[Saved entries]
+===+
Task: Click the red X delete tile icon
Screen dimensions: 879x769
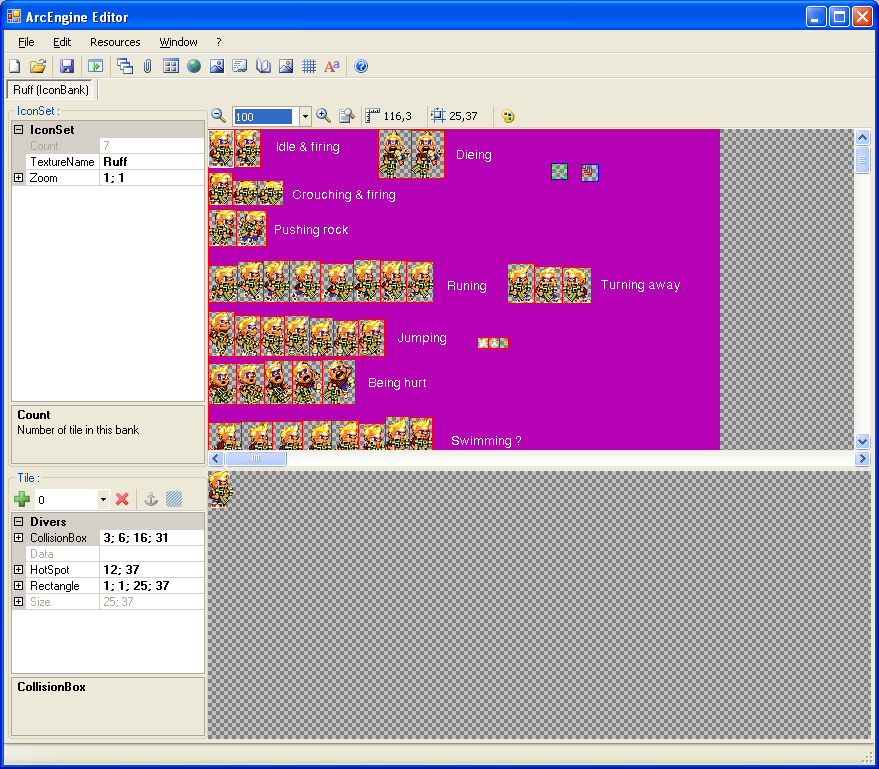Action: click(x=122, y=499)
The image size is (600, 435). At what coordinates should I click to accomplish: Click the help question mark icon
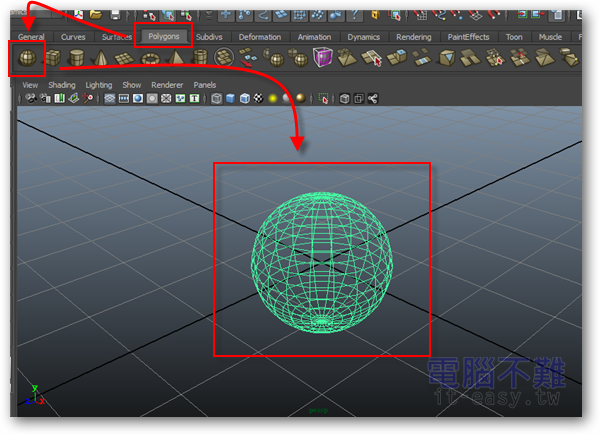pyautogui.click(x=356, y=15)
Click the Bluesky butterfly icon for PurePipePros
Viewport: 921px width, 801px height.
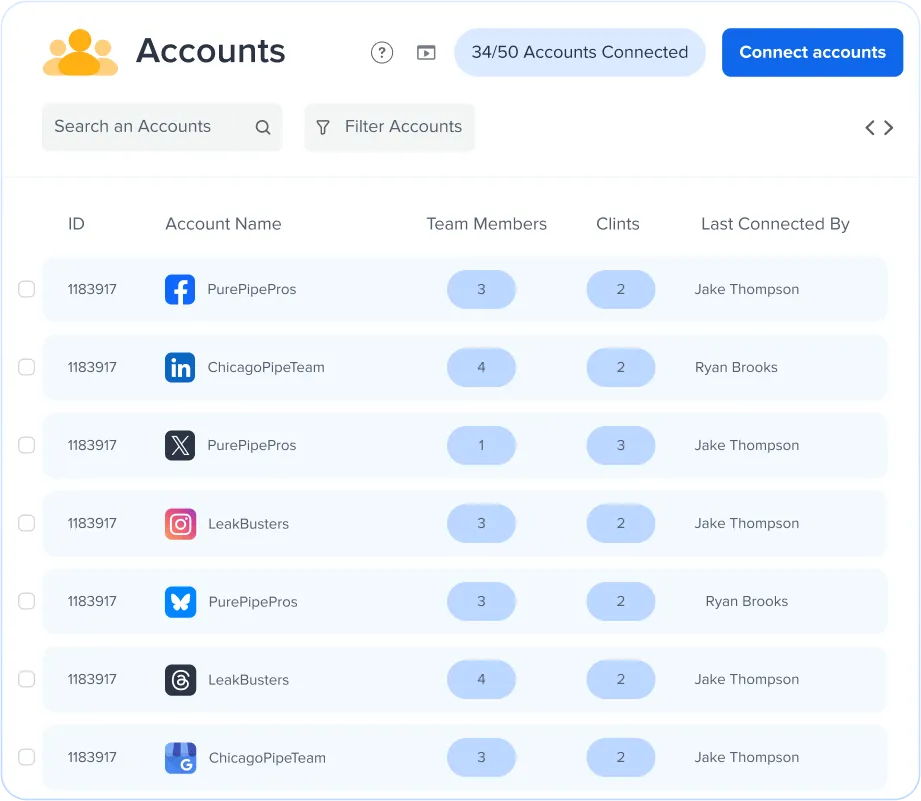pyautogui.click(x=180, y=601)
+===+
Goal of the exercise —
All lines above between the line that contains "Click the Bluesky" and the last line of the entries, both included, must be transcribed exactly. No pictures are to appear.

Final answer —
Click the Bluesky butterfly icon for PurePipePros
Viewport: 921px width, 801px height.
pyautogui.click(x=180, y=601)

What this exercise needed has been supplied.